* _TASK ITEM_: In the records that follow, skip the pictures and print everything else exactly.

* _EXCERPTED DATA_:
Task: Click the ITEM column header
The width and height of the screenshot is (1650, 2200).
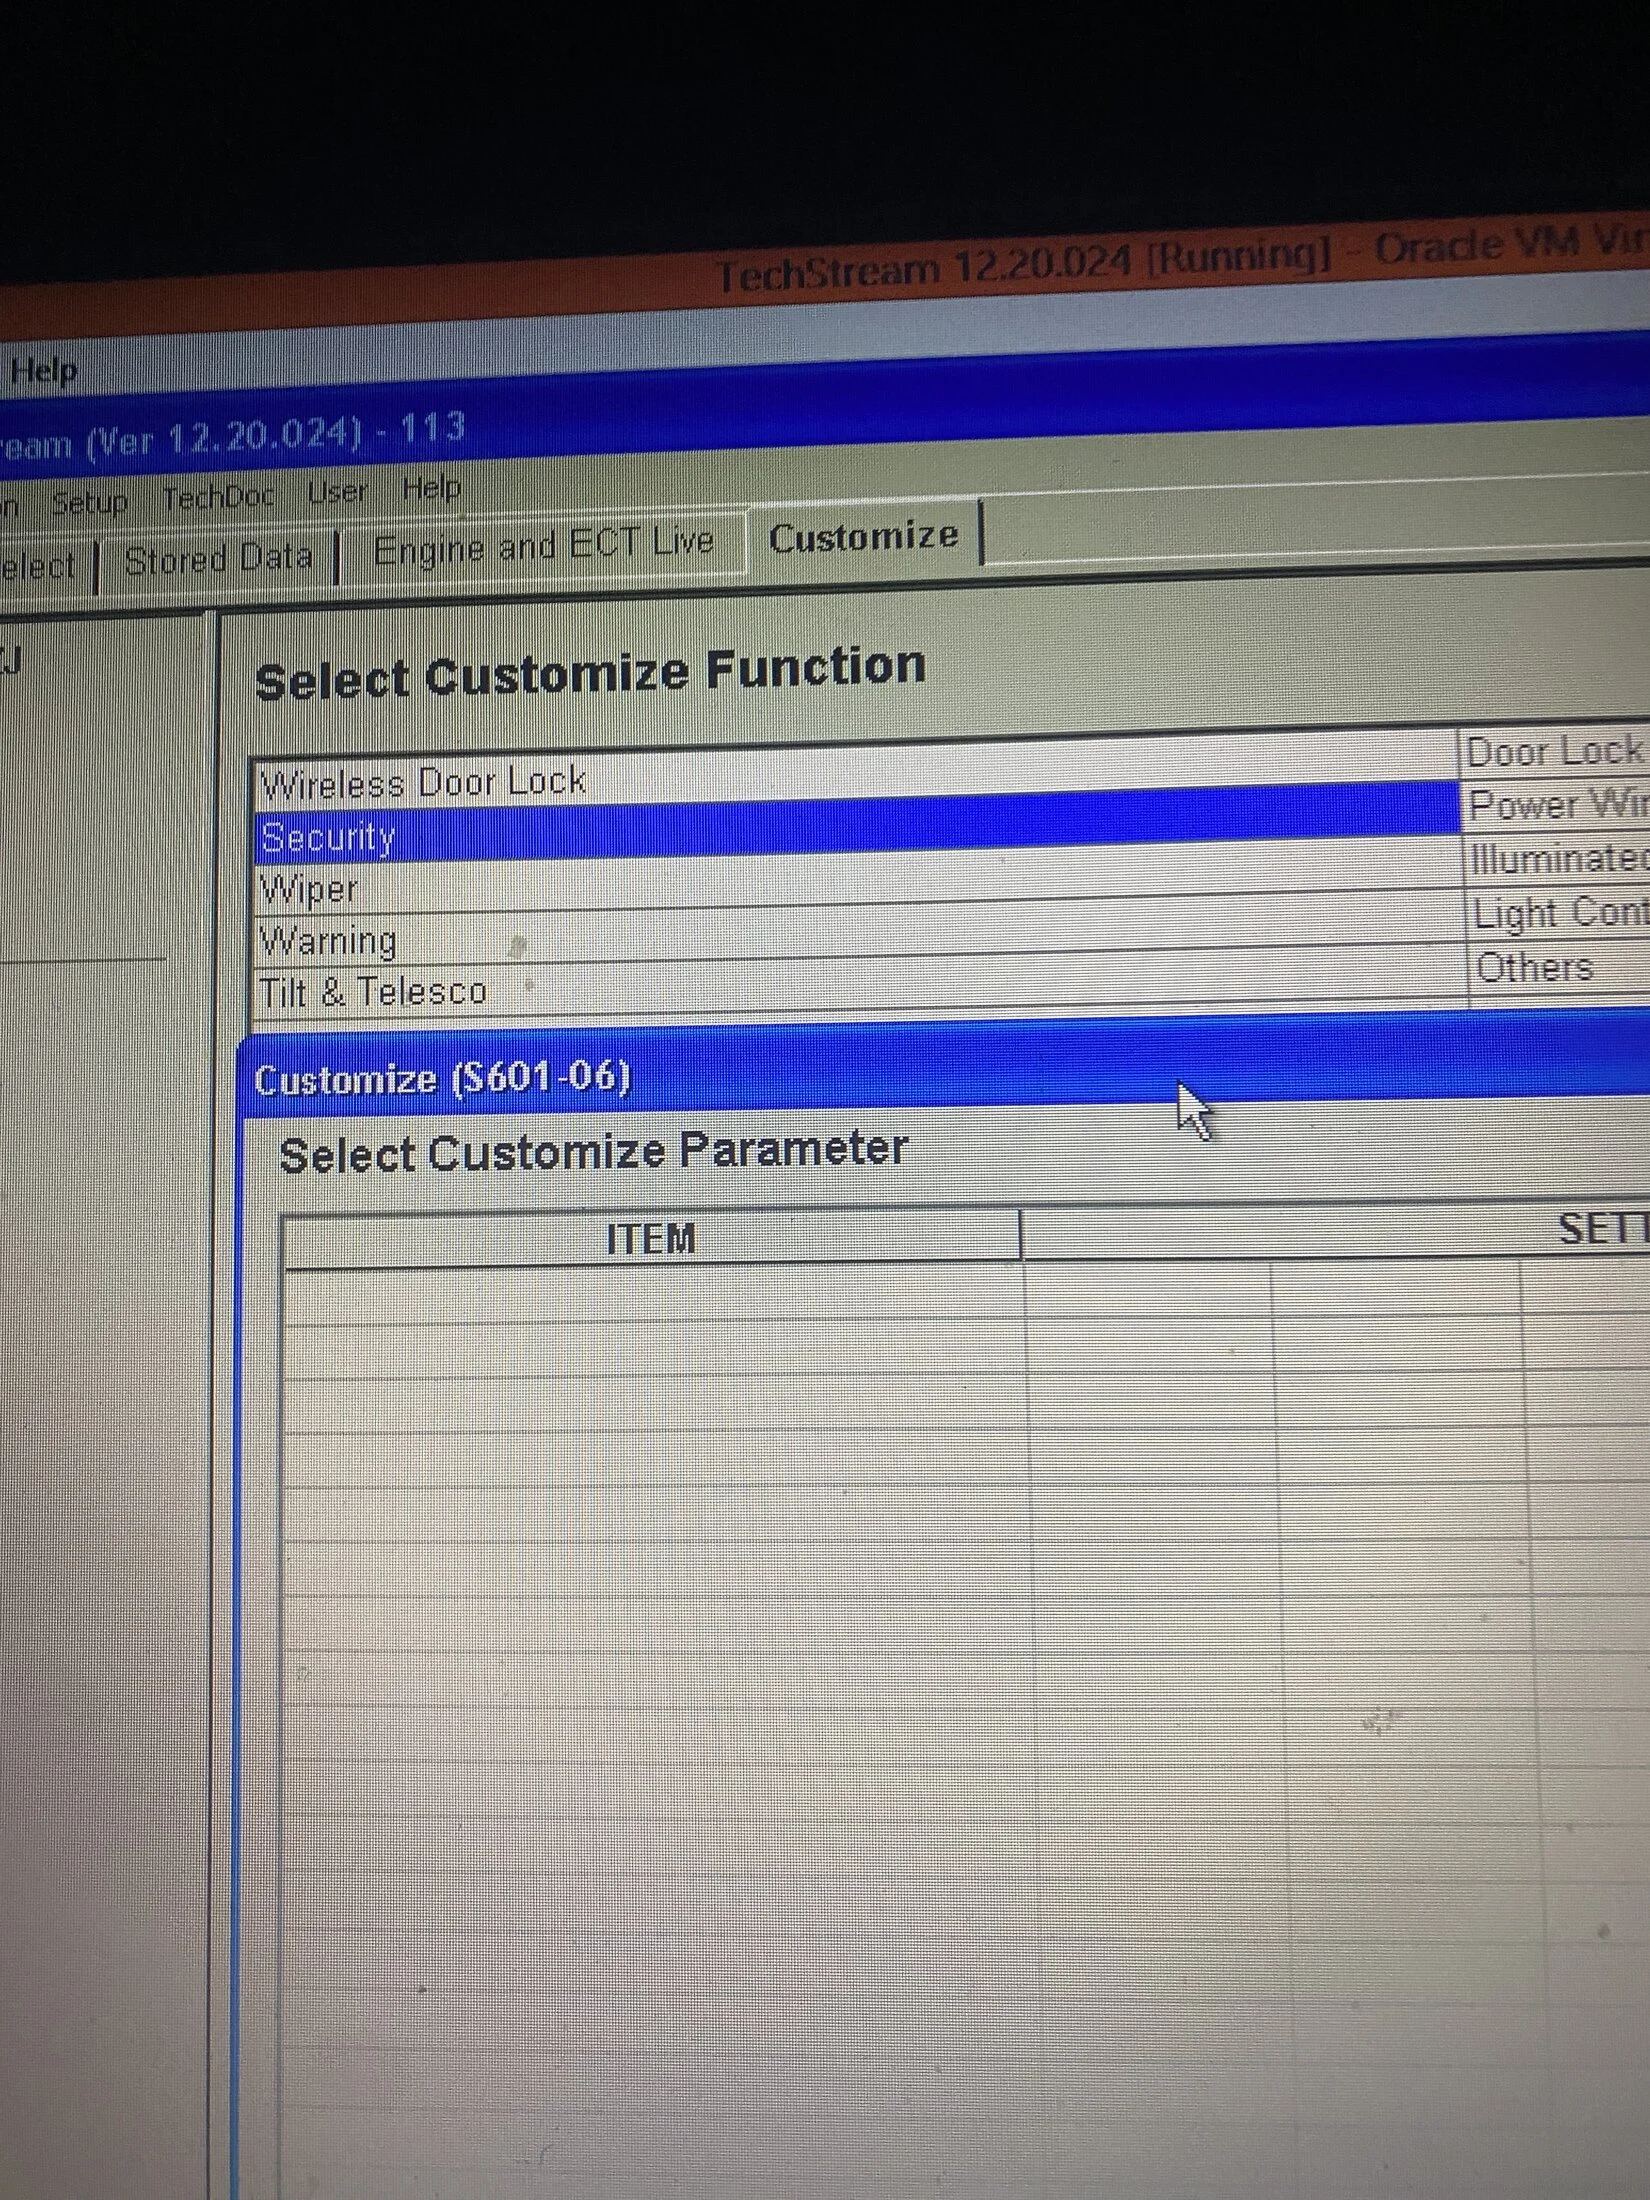Action: click(x=651, y=1238)
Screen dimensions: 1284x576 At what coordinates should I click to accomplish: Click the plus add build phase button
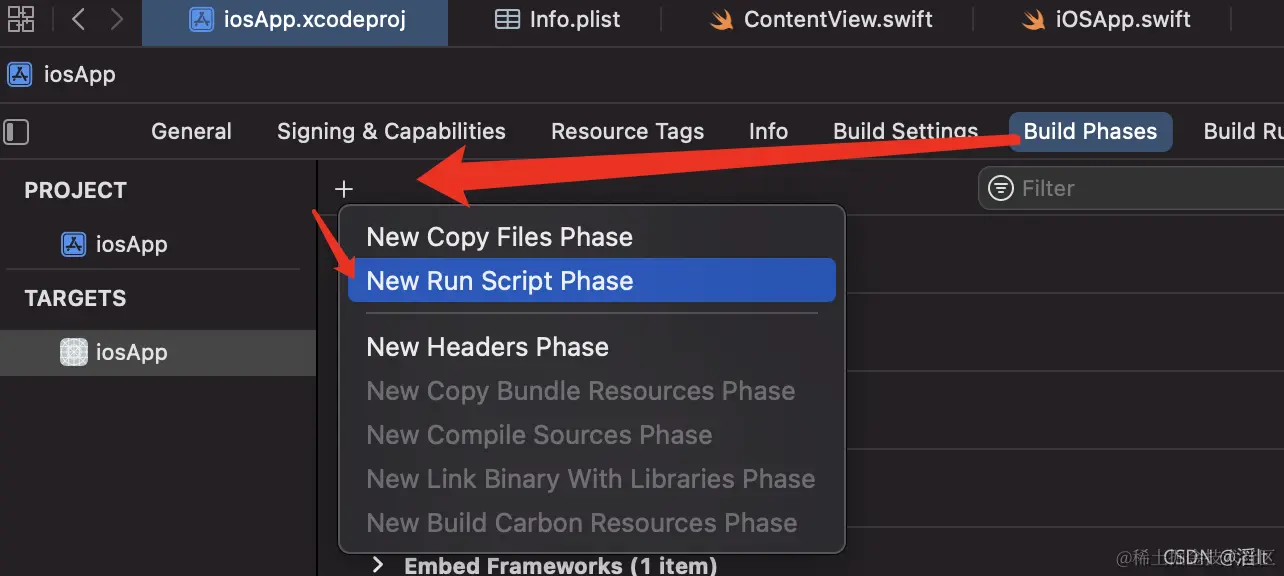tap(344, 189)
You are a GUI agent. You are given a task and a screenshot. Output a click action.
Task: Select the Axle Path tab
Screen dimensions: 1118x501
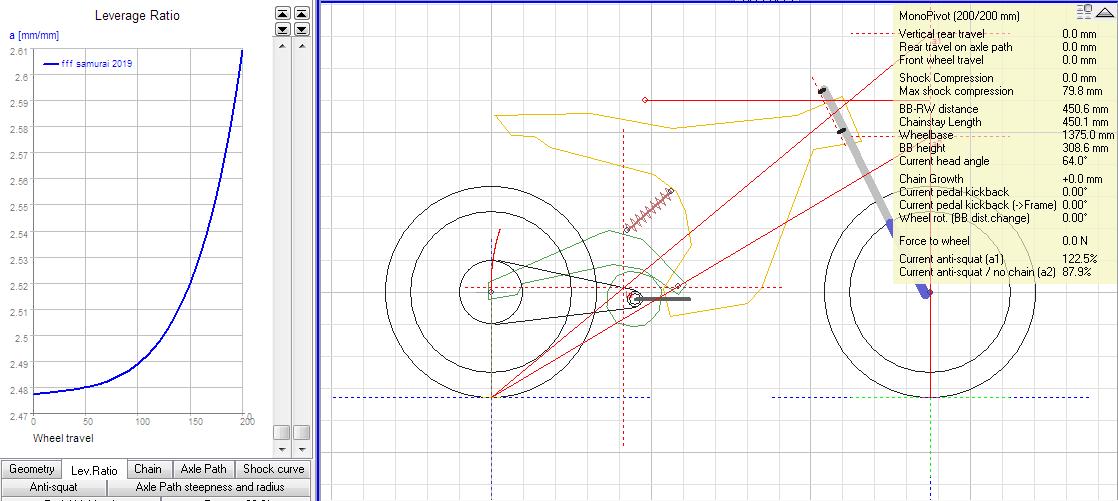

* _TASK ANSWER_:
Task: Click the ITEM column header
The width and height of the screenshot is (1650, 2200).
Action: click(x=651, y=1238)
Screen dimensions: 1284x576 At what coordinates should I click to accomplish: Click the plus add build phase button
tap(344, 189)
You are a GUI agent. You are given a task and a screenshot. Output a click action.
Task: Select the Axle Path tab
Screen dimensions: 1118x501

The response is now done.